How to complete this task >> Print the whole listing below again, exactly as given.

Supplied records >>
Content starts
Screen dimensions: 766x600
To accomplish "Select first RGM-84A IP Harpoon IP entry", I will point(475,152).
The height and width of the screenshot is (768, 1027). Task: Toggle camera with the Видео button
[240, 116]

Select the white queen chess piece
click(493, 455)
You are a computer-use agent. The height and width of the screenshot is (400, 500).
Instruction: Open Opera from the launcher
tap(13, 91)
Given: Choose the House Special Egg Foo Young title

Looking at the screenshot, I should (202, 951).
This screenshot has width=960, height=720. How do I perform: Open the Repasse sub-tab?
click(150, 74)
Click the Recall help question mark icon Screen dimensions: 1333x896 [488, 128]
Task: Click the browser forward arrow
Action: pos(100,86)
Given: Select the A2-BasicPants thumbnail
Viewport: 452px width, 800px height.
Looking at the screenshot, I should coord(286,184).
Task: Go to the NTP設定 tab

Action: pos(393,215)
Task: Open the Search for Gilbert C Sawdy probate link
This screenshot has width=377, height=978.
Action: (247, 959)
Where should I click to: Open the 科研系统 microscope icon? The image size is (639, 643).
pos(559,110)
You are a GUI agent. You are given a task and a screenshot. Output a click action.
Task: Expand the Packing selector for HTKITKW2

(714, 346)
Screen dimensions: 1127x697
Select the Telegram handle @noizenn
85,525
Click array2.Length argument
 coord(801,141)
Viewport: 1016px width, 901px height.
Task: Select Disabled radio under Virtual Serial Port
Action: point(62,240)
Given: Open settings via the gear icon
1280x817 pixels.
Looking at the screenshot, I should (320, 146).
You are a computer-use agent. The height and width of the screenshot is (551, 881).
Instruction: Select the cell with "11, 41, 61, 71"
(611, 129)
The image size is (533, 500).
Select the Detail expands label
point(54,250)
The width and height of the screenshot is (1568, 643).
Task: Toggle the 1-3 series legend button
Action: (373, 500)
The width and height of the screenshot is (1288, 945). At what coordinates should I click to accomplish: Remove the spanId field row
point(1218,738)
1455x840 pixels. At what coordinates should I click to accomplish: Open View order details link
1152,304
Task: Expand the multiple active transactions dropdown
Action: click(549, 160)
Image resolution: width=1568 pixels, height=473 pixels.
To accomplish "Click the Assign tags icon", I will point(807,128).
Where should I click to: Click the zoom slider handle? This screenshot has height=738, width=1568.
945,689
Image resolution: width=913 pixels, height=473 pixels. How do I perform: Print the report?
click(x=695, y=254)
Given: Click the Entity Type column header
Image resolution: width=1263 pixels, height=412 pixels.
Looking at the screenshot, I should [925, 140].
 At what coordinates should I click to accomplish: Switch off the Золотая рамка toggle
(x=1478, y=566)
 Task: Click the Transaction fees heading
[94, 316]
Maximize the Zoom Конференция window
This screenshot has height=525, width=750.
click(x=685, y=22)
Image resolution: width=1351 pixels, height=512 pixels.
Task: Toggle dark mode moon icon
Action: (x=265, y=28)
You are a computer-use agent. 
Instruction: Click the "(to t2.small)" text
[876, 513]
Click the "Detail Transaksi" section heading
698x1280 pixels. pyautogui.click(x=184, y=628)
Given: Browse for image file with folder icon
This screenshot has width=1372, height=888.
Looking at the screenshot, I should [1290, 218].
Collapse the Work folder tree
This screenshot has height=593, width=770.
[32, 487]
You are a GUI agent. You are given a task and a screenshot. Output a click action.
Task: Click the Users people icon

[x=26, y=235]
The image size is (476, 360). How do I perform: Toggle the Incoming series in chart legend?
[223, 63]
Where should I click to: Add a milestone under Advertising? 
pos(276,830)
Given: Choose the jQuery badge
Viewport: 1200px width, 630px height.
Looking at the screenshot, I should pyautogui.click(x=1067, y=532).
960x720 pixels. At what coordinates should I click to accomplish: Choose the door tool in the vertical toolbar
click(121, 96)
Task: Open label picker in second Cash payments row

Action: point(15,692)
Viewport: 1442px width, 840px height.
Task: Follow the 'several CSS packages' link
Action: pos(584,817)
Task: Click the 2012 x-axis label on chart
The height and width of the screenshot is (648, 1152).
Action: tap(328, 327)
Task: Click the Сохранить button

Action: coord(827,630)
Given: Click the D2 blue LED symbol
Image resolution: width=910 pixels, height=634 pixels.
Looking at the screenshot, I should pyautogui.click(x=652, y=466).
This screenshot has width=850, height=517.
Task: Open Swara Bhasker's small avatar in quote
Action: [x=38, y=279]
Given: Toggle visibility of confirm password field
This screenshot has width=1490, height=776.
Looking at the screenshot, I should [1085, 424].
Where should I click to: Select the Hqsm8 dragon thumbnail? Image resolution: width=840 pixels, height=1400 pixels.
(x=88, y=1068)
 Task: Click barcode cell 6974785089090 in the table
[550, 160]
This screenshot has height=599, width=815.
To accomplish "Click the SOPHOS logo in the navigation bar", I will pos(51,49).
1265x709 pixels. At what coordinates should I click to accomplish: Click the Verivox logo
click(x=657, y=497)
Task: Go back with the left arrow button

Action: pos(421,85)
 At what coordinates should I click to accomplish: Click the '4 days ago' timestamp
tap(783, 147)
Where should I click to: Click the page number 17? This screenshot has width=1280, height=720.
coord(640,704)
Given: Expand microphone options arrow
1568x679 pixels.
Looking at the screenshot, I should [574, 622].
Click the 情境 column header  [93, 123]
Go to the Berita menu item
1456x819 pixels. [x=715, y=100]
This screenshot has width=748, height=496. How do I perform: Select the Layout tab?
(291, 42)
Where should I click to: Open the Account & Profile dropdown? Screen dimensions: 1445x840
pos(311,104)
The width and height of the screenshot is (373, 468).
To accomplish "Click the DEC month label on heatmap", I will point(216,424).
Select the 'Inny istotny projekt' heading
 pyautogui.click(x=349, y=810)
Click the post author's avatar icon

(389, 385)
Content ends
Exercise result >>
Screen dimensions: 766x600
To accomplish "Select first RGM-84A IP Harpoon IP entry", I will point(475,152).
The height and width of the screenshot is (768, 1027). Task: Toggle camera with the Видео button
[240, 116]

Select the white queen chess piece
click(493, 455)
You are a computer-use agent. The height and width of the screenshot is (400, 500).
Instruction: Open Opera from the launcher
tap(13, 91)
Given: Choose the House Special Egg Foo Young title

Looking at the screenshot, I should (202, 951).
This screenshot has width=960, height=720. How do I perform: Open the Repasse sub-tab?
click(150, 74)
Click the Recall help question mark icon Screen dimensions: 1333x896 [488, 128]
Task: Click the browser forward arrow
Action: pos(100,86)
Given: Select the A2-BasicPants thumbnail
Viewport: 452px width, 800px height.
Looking at the screenshot, I should coord(286,184).
Task: Go to the NTP設定 tab

Action: pos(393,215)
Task: Open the Search for Gilbert C Sawdy probate link
This screenshot has width=377, height=978.
Action: (247, 959)
Where should I click to: Open the 科研系统 microscope icon? The image size is (639, 643).
pos(559,110)
You are a GUI agent. You are given a task and a screenshot. Output a click action.
Task: Expand the Packing selector for HTKITKW2

(714, 346)
Screen dimensions: 1127x697
Select the Telegram handle @noizenn
85,525
Click array2.Length argument
 coord(801,141)
Viewport: 1016px width, 901px height.
Task: Select Disabled radio under Virtual Serial Port
Action: point(62,240)
Given: Open settings via the gear icon
1280x817 pixels.
Looking at the screenshot, I should (320, 146).
You are a computer-use agent. The height and width of the screenshot is (551, 881).
Instruction: Select the cell with "11, 41, 61, 71"
(611, 129)
The image size is (533, 500).
Select the Detail expands label
point(54,250)
The width and height of the screenshot is (1568, 643).
Task: Toggle the 1-3 series legend button
Action: (373, 500)
The width and height of the screenshot is (1288, 945). At what coordinates should I click to accomplish: Remove the spanId field row
point(1218,738)
1455x840 pixels. At what coordinates should I click to accomplish: Open View order details link
1152,304
Task: Expand the multiple active transactions dropdown
Action: click(549, 160)
Image resolution: width=1568 pixels, height=473 pixels.
To accomplish "Click the Assign tags icon", I will point(807,128).
Where should I click to: Click the zoom slider handle? This screenshot has height=738, width=1568.
945,689
Image resolution: width=913 pixels, height=473 pixels. How do I perform: Print the report?
click(x=695, y=254)
Given: Click the Entity Type column header
Image resolution: width=1263 pixels, height=412 pixels.
Looking at the screenshot, I should [925, 140].
 At what coordinates should I click to accomplish: Switch off the Золотая рамка toggle
(x=1478, y=566)
 Task: Click the Transaction fees heading
[94, 316]
Maximize the Zoom Конференция window
This screenshot has height=525, width=750.
click(x=685, y=22)
Image resolution: width=1351 pixels, height=512 pixels.
Task: Toggle dark mode moon icon
Action: (x=265, y=28)
You are a computer-use agent. 
Instruction: Click the "(to t2.small)" text
[876, 513]
Click the "Detail Transaksi" section heading
698x1280 pixels. pyautogui.click(x=184, y=628)
Given: Browse for image file with folder icon
This screenshot has width=1372, height=888.
Looking at the screenshot, I should [1290, 218].
Collapse the Work folder tree
This screenshot has height=593, width=770.
[32, 487]
You are a GUI agent. You are given a task and a screenshot. Output a click action.
Task: Click the Users people icon

[x=26, y=235]
The image size is (476, 360). How do I perform: Toggle the Incoming series in chart legend?
[223, 63]
Where should I click to: Add a milestone under Advertising? 
pos(276,830)
Given: Choose the jQuery badge
Viewport: 1200px width, 630px height.
Looking at the screenshot, I should pyautogui.click(x=1067, y=532).
960x720 pixels. At what coordinates should I click to accomplish: Choose the door tool in the vertical toolbar
click(121, 96)
Task: Open label picker in second Cash payments row

Action: point(15,692)
Viewport: 1442px width, 840px height.
Task: Follow the 'several CSS packages' link
Action: pos(584,817)
Task: Click the 2012 x-axis label on chart
The height and width of the screenshot is (648, 1152).
Action: tap(328, 327)
Task: Click the Сохранить button

Action: coord(827,630)
Given: Click the D2 blue LED symbol
Image resolution: width=910 pixels, height=634 pixels.
Looking at the screenshot, I should pyautogui.click(x=652, y=466).
This screenshot has width=850, height=517.
Task: Open Swara Bhasker's small avatar in quote
Action: [x=38, y=279]
Given: Toggle visibility of confirm password field
This screenshot has width=1490, height=776.
Looking at the screenshot, I should [1085, 424].
Where should I click to: Select the Hqsm8 dragon thumbnail? Image resolution: width=840 pixels, height=1400 pixels.
(x=88, y=1068)
 Task: Click barcode cell 6974785089090 in the table
[550, 160]
This screenshot has height=599, width=815.
To accomplish "Click the SOPHOS logo in the navigation bar", I will pos(51,49).
1265x709 pixels. At what coordinates should I click to accomplish: Click the Verivox logo
click(x=657, y=497)
Task: Go back with the left arrow button

Action: pos(421,85)
 At what coordinates should I click to accomplish: Click the '4 days ago' timestamp
tap(783, 147)
Where should I click to: Click the page number 17? This screenshot has width=1280, height=720.
coord(640,704)
Given: Expand microphone options arrow
1568x679 pixels.
Looking at the screenshot, I should [574, 622].
Click the 情境 column header  [93, 123]
Go to the Berita menu item
1456x819 pixels. [x=715, y=100]
This screenshot has width=748, height=496. How do I perform: Select the Layout tab?
(291, 42)
Where should I click to: Open the Account & Profile dropdown? Screen dimensions: 1445x840
pos(311,104)
The width and height of the screenshot is (373, 468).
To accomplish "Click the DEC month label on heatmap", I will point(216,424).
Select the 'Inny istotny projekt' heading
 pyautogui.click(x=349, y=810)
Click the post author's avatar icon

(389, 385)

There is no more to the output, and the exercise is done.